Dans la LOP DSLIM, le secteur de l’EAH est la 4ème des priorités sectorielles de la coopération française (6 priorités sectorielles, 4 priorités thématiques transversales, des priorités géographiques). En faisant de l’eau et l’assainissement la 4ème priorité sectorielle, la loi affirme la place importante accordée à ce secteur dans l’action extérieure de la France, au même titre que les autres secteurs sociaux de base, tels la santé, l’éducation ou l’alimentation. 

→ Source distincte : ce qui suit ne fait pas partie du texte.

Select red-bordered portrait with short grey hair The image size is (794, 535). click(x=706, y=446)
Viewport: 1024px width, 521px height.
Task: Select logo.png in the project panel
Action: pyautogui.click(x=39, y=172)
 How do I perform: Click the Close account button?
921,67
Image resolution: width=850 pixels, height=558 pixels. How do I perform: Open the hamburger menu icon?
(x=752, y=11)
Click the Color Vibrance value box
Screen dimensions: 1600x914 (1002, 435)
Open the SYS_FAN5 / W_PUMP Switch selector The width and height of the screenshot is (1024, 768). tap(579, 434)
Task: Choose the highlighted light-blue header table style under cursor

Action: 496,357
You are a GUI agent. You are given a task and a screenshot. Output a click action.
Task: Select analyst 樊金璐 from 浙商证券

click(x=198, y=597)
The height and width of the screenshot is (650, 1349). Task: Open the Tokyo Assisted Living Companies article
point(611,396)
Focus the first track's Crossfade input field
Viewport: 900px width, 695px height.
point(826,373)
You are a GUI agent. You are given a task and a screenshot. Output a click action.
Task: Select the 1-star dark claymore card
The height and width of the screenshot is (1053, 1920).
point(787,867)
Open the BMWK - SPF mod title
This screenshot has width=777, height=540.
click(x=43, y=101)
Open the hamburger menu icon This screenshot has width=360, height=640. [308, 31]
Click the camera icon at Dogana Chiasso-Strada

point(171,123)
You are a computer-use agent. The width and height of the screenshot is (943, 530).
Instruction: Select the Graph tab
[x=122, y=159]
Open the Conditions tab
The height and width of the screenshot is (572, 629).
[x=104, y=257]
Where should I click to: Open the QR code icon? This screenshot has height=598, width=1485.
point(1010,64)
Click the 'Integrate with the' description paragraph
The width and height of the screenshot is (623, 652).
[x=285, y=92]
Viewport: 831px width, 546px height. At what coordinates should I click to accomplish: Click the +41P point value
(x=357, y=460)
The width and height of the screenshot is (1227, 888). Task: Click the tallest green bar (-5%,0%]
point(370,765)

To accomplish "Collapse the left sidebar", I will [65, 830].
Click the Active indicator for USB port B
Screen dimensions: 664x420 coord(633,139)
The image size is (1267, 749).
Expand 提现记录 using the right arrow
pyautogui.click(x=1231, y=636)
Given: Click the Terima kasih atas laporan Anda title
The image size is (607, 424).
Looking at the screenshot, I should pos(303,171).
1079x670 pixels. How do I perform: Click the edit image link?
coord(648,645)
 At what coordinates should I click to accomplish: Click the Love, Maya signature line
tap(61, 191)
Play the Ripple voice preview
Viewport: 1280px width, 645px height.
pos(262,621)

Le paragraphe dédié à l’EAH présente des axes stratégiques pertinents pour le secteur, bien que non exhaustifs : mise en œuvre des droits humains à l’eau et à l’assainissement, attention portée à l’hygiène, gestion intégrée et équitable des ressources en eau, adaptation au changement climatique, amélioration de la gouvernance mondiale de l’eau, droit à l’eau en situation de crise humanitaire… 

La mention du rôle de la France dans la coopération diplomatique et multilatérale est importante : le paragraphe prévoit notamment que la France soutiendra la mise en place, au sein des Nations Unies, d’un comité intergouvernemental sur l’eau. 

Des manques sont à noter :  

  • Inconnue sur les mesures sur les financements  
  • Manque des dispositions prévues dans la Stratégie EAH : hausse des dons, ciblage des PMA et rééquilibrage des financements vers l’assainissement 
  • L’article analyse de la LOP DSILM 2021 est à retrouver ici 

La stratégie internationale EAH de la France (2020-2030) 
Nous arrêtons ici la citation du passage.